A run of entries:
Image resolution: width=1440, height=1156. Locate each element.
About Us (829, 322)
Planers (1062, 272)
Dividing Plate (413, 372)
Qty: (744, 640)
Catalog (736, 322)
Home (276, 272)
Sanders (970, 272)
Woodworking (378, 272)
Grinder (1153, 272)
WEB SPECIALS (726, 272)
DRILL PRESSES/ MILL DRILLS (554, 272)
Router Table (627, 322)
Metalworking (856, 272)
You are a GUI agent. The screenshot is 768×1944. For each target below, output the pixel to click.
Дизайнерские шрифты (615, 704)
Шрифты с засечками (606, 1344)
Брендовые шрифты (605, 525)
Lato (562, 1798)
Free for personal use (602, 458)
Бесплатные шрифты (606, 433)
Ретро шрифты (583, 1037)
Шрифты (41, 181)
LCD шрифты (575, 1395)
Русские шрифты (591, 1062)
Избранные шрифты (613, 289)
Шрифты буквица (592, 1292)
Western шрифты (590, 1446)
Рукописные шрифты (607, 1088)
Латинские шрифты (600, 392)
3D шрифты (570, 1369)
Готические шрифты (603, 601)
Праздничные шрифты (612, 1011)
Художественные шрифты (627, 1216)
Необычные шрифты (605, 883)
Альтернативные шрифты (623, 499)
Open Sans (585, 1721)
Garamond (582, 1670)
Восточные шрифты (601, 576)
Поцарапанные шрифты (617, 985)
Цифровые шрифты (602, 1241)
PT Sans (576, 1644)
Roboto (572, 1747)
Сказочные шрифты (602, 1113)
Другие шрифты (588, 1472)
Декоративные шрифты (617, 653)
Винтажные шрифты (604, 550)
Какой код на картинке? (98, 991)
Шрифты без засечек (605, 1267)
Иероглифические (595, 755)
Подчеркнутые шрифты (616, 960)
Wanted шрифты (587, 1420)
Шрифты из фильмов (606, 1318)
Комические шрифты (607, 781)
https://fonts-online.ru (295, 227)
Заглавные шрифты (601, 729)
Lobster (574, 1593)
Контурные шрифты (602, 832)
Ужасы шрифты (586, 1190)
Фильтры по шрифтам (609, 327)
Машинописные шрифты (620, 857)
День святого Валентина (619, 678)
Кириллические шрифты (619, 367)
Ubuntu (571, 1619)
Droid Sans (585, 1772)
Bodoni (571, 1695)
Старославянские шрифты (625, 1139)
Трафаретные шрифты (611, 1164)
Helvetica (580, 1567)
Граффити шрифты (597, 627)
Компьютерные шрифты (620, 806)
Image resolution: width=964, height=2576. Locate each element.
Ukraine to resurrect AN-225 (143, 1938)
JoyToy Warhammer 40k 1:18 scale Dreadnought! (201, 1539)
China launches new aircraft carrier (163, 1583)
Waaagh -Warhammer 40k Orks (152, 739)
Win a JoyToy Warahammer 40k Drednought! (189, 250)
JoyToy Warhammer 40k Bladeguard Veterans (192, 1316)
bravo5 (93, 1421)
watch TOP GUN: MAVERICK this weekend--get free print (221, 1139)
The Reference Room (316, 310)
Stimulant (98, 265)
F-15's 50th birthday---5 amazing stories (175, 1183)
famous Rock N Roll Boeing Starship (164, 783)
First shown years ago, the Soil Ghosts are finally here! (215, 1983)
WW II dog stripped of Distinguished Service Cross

- _Exercise objective_
Set down every entry above again line for line, changing nothing.

- _Full answer_
Image resolution: width=1440, height=1156. Locate each element.
About Us (829, 322)
Planers (1062, 272)
Dividing Plate (413, 372)
Qty: (744, 640)
Catalog (736, 322)
Home (276, 272)
Sanders (970, 272)
Woodworking (378, 272)
Grinder (1153, 272)
WEB SPECIALS (726, 272)
DRILL PRESSES/ MILL DRILLS (554, 272)
Router Table (627, 322)
Metalworking (856, 272)
You are a GUI agent. The screenshot is 768×1944. For each target below, output the pixel to click.
Дизайнерские шрифты (615, 704)
Шрифты с засечками (606, 1344)
Брендовые шрифты (605, 525)
Lato (562, 1798)
Free for personal use (602, 458)
Бесплатные шрифты (606, 433)
Ретро шрифты (583, 1037)
Шрифты (41, 181)
LCD шрифты (575, 1395)
Русские шрифты (591, 1062)
Избранные шрифты (613, 289)
Шрифты буквица (592, 1292)
Western шрифты (590, 1446)
Рукописные шрифты (607, 1088)
Латинские шрифты (600, 392)
3D шрифты (570, 1369)
Готические шрифты (603, 601)
Праздничные шрифты (612, 1011)
Художественные шрифты (627, 1216)
Необычные шрифты (605, 883)
Альтернативные шрифты (623, 499)
Open Sans (585, 1721)
Garamond (582, 1670)
Восточные шрифты (601, 576)
Поцарапанные шрифты (617, 985)
Цифровые шрифты (602, 1241)
PT Sans (576, 1644)
Roboto (572, 1747)
Сказочные шрифты (602, 1113)
Другие шрифты (588, 1472)
Декоративные шрифты (617, 653)
Винтажные шрифты (604, 550)
Какой код на картинке? (98, 991)
Шрифты без засечек (605, 1267)
Иероглифические (595, 755)
Подчеркнутые шрифты (616, 960)
Wanted шрифты (587, 1420)
Шрифты из фильмов (606, 1318)
Комические шрифты (607, 781)
https://fonts-online.ru (295, 227)
Заглавные шрифты (601, 729)
Lobster (574, 1593)
Контурные шрифты (602, 832)
Ужасы шрифты (586, 1190)
Фильтры по шрифтам (609, 327)
Машинописные шрифты (620, 857)
День святого Валентина (619, 678)
Кириллические шрифты (619, 367)
Ubuntu (571, 1619)
Droid Sans (585, 1772)
Bodoni (571, 1695)
Старославянские шрифты (625, 1139)
Трафаретные шрифты (611, 1164)
Helvetica (580, 1567)
Граффити шрифты (597, 627)
Компьютерные шрифты (620, 806)
Image resolution: width=964, height=2576. Locate each element.
Ukraine to resurrect AN-225 (143, 1938)
JoyToy Warhammer 40k 1:18 scale Dreadnought! (201, 1539)
China launches new aircraft carrier (163, 1583)
Waaagh -Warhammer 40k Orks (152, 739)
Win a JoyToy Warahammer 40k Drednought! (189, 250)
JoyToy Warhammer 40k Bladeguard Veterans (192, 1316)
bravo5 (93, 1421)
watch TOP GUN: MAVERICK this weekend--get free print (221, 1139)
The Reference Room (316, 310)
Stimulant (98, 265)
F-15's 50th birthday---5 amazing stories (175, 1183)
famous Rock N Roll Boeing Starship (164, 783)
First shown years ago, the Soil Ghosts are finally here! (215, 1983)
WW II dog stripped of Distinguished Service Cross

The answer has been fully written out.